Eray Öntaş, SALGINTR: Development and Evaluation of A Digital Participatory Surveillance System to Monitor Influenza-Like Illness in Türkiye Based on Self-Reported Data from A Physician Cohort

Ph.D. Candidate: Eray Öntaş
Program: Medical Informatics
Date: 02.09.2026 / 14:00
Place: A-212

Abstract: Influenza surveillance in many settings rests on sentinel networks that are laboratory-anchored but narrow, slow and costly to run. We developed SALGINTR, a physician-based digital participatory system in which physicians self-report their own weekly influenza-like illness (ILI), and it was evaluated against the national sentinel stream over the 2025/26 season (ISO weeks 40/2025 to 20/2026, 33 weeks) in Türkiye. Physicians reported each week through a secure work-flow, recording their own symptoms and assigning each ILI episode to an agent-cluster scheme by clinical diagnosis, with episodes consolidated by the physician's new-versus-continuing declaration.

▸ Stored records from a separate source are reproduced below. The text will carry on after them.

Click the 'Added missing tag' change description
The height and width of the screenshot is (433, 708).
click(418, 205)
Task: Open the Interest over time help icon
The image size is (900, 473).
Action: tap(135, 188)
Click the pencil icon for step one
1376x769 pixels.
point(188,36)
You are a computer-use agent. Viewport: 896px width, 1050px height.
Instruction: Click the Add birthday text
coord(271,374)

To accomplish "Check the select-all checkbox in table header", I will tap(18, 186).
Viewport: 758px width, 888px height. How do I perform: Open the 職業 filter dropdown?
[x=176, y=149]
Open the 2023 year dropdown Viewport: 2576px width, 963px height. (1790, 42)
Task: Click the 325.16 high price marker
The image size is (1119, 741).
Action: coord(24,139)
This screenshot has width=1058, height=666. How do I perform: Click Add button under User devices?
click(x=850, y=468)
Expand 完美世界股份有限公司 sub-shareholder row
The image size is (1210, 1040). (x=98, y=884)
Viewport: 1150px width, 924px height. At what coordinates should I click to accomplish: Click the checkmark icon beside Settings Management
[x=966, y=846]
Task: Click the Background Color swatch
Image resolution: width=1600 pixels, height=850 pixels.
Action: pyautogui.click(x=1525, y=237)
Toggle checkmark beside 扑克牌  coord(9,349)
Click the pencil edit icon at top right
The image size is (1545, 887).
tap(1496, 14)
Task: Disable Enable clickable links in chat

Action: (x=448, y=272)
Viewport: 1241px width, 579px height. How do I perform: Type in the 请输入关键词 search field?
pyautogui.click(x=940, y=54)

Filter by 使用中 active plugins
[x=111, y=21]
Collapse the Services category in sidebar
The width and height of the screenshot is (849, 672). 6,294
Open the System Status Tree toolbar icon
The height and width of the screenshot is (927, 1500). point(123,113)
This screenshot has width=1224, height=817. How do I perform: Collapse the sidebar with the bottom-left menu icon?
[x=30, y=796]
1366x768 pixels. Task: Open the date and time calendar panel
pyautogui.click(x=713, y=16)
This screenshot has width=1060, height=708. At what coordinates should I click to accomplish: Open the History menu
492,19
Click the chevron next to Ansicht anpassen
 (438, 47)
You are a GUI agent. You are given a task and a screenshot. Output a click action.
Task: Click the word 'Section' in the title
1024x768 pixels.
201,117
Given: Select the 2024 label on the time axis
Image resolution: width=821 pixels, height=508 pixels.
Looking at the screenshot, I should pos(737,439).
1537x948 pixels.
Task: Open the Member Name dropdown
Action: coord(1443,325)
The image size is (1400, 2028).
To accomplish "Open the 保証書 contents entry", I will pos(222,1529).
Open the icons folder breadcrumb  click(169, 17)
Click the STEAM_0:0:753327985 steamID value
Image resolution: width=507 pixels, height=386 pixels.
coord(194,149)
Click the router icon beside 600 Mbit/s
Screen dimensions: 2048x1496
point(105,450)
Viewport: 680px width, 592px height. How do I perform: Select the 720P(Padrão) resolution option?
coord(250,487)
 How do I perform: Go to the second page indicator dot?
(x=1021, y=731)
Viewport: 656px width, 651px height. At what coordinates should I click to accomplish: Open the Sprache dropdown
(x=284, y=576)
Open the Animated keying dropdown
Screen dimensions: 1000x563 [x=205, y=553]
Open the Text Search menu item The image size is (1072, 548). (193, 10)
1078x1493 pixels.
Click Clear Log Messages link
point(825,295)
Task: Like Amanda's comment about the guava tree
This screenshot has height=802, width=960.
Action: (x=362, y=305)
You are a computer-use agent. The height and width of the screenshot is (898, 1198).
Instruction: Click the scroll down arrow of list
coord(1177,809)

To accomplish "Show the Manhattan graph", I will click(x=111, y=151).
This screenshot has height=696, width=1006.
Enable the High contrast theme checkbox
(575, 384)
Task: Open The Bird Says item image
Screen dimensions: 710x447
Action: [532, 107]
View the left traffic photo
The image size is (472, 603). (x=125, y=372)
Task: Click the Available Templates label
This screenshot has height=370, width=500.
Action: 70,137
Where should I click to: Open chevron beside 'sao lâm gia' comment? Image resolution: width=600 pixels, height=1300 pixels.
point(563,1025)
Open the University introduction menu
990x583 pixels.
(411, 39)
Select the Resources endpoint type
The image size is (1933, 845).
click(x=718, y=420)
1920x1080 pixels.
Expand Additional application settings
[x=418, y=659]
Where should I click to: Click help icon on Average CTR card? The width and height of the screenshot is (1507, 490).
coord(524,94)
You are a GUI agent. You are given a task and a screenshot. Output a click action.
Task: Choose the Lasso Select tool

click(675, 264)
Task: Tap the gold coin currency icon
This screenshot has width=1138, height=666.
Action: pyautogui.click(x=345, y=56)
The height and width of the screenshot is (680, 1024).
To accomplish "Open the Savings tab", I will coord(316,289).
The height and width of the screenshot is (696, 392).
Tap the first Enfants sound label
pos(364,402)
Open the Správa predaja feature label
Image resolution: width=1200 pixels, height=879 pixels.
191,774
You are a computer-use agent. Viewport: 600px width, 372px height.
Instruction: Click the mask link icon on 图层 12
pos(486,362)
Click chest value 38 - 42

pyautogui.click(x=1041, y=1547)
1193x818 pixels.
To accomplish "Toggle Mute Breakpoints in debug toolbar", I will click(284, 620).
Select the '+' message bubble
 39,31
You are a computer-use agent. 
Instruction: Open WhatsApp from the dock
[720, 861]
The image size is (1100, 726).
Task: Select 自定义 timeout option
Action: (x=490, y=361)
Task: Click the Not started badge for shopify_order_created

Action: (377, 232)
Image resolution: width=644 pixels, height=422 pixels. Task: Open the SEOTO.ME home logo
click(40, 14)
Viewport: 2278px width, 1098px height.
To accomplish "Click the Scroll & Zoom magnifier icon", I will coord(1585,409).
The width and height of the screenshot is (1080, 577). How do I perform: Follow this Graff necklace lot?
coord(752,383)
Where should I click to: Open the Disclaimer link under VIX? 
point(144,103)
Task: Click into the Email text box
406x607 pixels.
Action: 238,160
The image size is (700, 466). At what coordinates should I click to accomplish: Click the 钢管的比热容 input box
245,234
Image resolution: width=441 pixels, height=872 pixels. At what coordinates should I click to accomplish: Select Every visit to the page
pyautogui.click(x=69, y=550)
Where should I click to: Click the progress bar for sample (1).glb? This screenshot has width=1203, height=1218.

Individual-level determinants were fitted with shared-frailty recurrent-event and generalised linear models on pre-specified adjustment sets; reporting selection was tested against baseline characteristics rather than assumed absent. The participatory signal was benchmarked against sentinel positivity by phase-specific correlation, epidemic-week discrimination and a six-detector aberration ensemble. Of 304 registered physicians, 248 (81.6%) reported at least one week, contributing 4,729 person-weeks and 497 ILI episodes; the cumulative attack rate was 77.4%. ILI risk fell with age (HR 0.85 per decade, 95% CI 0.75–0.96) and rose with a school-age child in the household (HR 1.36, 1.06–1.75). The participatory and sentinel series agreed in the pre-epidemic phase (r = 0.89) and discriminated epidemic weeks (AUC = 0.77, 95% CI 0.58–0.93), with substantial alarm concordance (κ = 0.835). A low-cost (100 USD) physician panel tracked the season in near-real time and agreed with sentinel surveillance where the design allows, supporting participatory reporting as a complement to, not a replacement for, laboratory-anchored networks.